Recently, I got sucked into importing Excel sheets into a database. I had thought, well that's easy with a tool such as SQL Server 2000 DTS Import/Export Wizard or SQL Server 2005 Import/Export Wizard. Needless to say, the Excel import business ran into a snag. With the error messages from the wizard not being really helpful, I ditched the wizard and wrote the following little ADO.NET program to read the Excel cells and dump them to a text file for a quick bcp import:
using System;
using System.IO;
using System.Data;
using System.Data.OleDb;
class Junk
{
static void Main(string[] args)
{
String sConnectionString =
"Provider=Microsoft.Jet.OLEDB.4.0;" +
"Data Source=" + "Junk.xls" + ";" +
"Extended Properties=Excel 8.0;";
OleDbConnection conn = new OleDbConnection(sConnectionString);
conn.Open();
OleDbCommand cmd =
new OleDbCommand("SELECT * FROM [Vendors$]", conn);
OleDbDataReader reader =
cmd.ExecuteReader(CommandBehavior.CloseConnection);
while (reader.Read())
{
for(int i=0; i< reader.FieldCount-1; i++)
{
Console.Write(reader.GetValue(i).ToString() + "|");
}
Console.Write(reader.GetValue(reader.FieldCount-1).ToString() + "}");
}
conn.Close();
}
}
But as soon as I thought I was done, I noticed that some cells were truncated in the output text file. I'm sure there is a switch somewhere that I could have used to tell the OLE DB reader not to truncate anything. But I was pressed for time and I had to cut the loss. Plus, I really started to worry about the data quality of the Excel sheet and wanted to be able to check/verify each cell. Instead of figuring out how to get the C# code to work, I ditched it and put together the following little Perl script:
use strict;
use Win32::OLE;
use Win32::OLE::Const 'Microsoft.Excel';
use Win32::OLE::Variant;
use Win32::OLE::NLS qw(:LOCALE :DATE);
my $ex;
eval {$ex = Win32::OLE->GetActiveObject('Excel.Application')};
die "Excel not installed" if $@;
unless (defined $ex)
{
$ex = Win32::OLE->new('Excel.Application', sub {$_[0]->Quit;})

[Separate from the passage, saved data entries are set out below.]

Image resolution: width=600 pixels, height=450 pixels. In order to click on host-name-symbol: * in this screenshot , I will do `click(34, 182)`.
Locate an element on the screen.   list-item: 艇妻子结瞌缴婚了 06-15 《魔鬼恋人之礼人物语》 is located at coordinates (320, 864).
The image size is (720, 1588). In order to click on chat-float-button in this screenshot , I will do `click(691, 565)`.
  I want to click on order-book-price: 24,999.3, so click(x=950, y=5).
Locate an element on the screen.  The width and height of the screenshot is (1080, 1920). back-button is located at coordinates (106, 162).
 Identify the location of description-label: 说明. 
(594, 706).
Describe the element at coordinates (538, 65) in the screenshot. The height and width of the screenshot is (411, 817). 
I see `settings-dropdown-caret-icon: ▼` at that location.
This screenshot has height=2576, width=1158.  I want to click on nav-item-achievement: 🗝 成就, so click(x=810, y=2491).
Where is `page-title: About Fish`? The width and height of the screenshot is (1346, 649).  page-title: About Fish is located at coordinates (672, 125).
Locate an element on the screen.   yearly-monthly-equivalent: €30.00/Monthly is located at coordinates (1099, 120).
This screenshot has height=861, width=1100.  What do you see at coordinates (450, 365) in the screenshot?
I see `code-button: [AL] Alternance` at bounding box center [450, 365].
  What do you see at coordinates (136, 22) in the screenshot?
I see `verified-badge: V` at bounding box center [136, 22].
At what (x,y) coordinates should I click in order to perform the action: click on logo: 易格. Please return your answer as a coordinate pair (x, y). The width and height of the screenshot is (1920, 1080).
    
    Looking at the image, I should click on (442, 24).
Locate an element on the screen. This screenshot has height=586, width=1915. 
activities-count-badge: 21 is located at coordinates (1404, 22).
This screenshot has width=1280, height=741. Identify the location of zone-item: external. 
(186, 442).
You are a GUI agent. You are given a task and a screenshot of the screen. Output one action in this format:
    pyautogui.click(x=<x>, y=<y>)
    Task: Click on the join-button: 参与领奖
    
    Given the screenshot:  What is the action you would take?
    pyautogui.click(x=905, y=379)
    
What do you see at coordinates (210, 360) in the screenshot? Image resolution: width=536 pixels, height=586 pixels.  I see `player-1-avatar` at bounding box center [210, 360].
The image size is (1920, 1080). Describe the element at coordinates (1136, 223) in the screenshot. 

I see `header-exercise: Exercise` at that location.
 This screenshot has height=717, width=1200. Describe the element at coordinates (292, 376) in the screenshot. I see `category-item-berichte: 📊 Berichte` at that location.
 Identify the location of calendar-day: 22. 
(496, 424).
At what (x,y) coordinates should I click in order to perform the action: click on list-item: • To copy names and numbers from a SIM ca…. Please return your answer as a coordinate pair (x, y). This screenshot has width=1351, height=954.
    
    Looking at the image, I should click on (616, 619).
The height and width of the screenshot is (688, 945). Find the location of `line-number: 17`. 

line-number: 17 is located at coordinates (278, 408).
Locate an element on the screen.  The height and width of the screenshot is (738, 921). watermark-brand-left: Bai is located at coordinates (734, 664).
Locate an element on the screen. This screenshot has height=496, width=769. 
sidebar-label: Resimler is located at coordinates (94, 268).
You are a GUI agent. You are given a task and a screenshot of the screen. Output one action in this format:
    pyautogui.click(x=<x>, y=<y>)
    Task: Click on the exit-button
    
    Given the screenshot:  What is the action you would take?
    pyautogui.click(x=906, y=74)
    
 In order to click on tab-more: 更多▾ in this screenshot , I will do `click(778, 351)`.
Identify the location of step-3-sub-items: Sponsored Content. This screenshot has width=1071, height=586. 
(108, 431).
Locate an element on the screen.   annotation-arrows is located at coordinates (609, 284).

or die "Oops, cannot start Excel";
}open(LOG, ">readExcel.log") or
die "can't open readExcel.log for write.\n";my $book = $ex->Workbooks->Open('c:\Junk.xls') or
die Win32::OLE->LastError();
my $sheet = $book->Worksheets(1);
my $array = $sheet->Range("A2:Z1878")->{Value}; # specify the rangemy $row_cnt = 0;
for (@$array) {
foreach my $i (0..(scalar(@$_) - 2))
{
if (ref($_->[$i]))
{
print $_->[$i]->Date("MM-dd-yyyy") . "\t";
}
else
{
my $b = $_->[$i];
$b =~ s/\s/ /g; # convert whitespaces to blanks
print "$b" . "\t";
}
}
my $b = $_->[scalar(@$_) - 1];
$b =~ s/\s/ /g;
print "$b" . "\n";
$row_cnt++;
print LOG "($row_cnt," . scalar(@$_) . ")\n";
}
close(LOG);
I used several variations of this script to help check the Excel sheet. For instance, I changed the script to count the number of characters in each cell and figured out the max number of characters in each column in the sheet. This helped in determining the width for each column in the destination table. The table automatically generated by the import wizard just got all the column widths wrong.
Now, I'm not suggesting that this particular approach was the best or the script was such a terrific piece of code--I couldn't care less about its style or whether it's most efficient, I just wanted to get the data out of the cells and get the work done. Sure, there are many other ways to accomplish this, and your favorite method depends on your experience and the tool you are familiar with.
The point is that when a pre-built tool doesn't quite work out, it's good to know a little bit scripting that can help fill the gap.